Guy Massey mixes on the road with UAD-2 plug-ins

Grammy award winner Guy Massey has recently equipped his home studio with a Universal Audio UAD-2 Quad Satellite FireWire plug-in system.

Having cut his teeth working at London’s Abbey Road studios, Massey has worked on such high profile projects as The Beatles Remastered series and Radiohead’s The Bends. He has also worked with a number of other big-name acts, including The Coral, Spiritualized and The Bees.

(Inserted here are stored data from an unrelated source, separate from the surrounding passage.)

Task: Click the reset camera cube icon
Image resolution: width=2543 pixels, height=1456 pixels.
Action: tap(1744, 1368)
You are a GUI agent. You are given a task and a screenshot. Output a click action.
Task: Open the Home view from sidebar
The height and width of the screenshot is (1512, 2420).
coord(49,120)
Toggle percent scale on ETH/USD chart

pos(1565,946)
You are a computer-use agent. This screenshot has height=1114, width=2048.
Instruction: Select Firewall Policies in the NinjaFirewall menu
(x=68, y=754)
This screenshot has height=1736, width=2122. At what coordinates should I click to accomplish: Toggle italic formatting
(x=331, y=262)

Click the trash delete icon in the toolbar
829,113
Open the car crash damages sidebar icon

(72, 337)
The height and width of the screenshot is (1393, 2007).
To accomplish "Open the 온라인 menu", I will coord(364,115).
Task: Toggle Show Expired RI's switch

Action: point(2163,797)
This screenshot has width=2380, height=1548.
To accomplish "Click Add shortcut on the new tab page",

Commenting on the UAD-2 Quad Satellite FireWire plug-in system, which provides external DSP power to run processor intensive emulations of classic studio equipment, Massey said: “I’m using the UAD constantly on my latest projects (mixing albums for Bill Fay and Ultrasound) – they’re my go-to mixing plug-ins. I often run things through the Neve 1073 plug-in and it sounds a hell of a lot better, even if you’re not using the EQ.

“On the mix I’m doing now I’m using a lot of compression especially on the drums and the bass: I’m using the UA LA-2A plug-in alongside the Softube Tube-Tech CL 1B. Sometimes I’ll use the Precision Maximizer plug-in over a group, so I’ll have both an uncompressed group and a compressed group and I’ll use the Maximizer and accent it a bit. The Fairchild 670 plug-in is amazing used in that way on drums. It seems to work really nicely in a parallel arrangement like that.”

Massey is still happy working with tape when a project requires it, tracking the Bill Fay album onto a 2” Otari MX-80 at Snap Studios. When audio comes in for a project that hasn’t been tracked to tape, Massey again opts for the UAD-2, which has emulations of both Studer A800 and an ATR-102 tape machines:

“The new tape plug-ins, especially the ATR, are plug-ins I’m using a lot. They’re quite hungry plug-ins processing-wise, but I was mixing a track today with some Mellotron on it, and it didn’t sound quite ‘old and wobbly’ enough. So I put it through the ATR-102 plug-in, and used a preset on there called “Sunbaked Cassette” – it’s really cool. I’ve tweaked that, and now it’s turned a really good sample of a Mellotron into something that sounds like a real Mellotron to me.”

UA’s latest product announcement is for the new Apollo audio interface, which is designed to provide optimum UA mic preamps, A-D and D-A conversion and includes a built-in UAD-2 processor. Futhermore, Massey was also interested in the prospect of using the plug-ins during tracking. He commented: “Some engineers say that they wouldn’t want to record through plug-ins, but since you’re using them in mixing and because they sound good, there’s no reason not to use them when recording too.

I suppose when you’re recording you’re more likely to have the original hardware available – and with budgets shrinking, money is being spent on the recording rather than the mix – but if the hardware wasn’t to hand and I wanted an LA-2A or something I’d definitely try it out,” he concluded.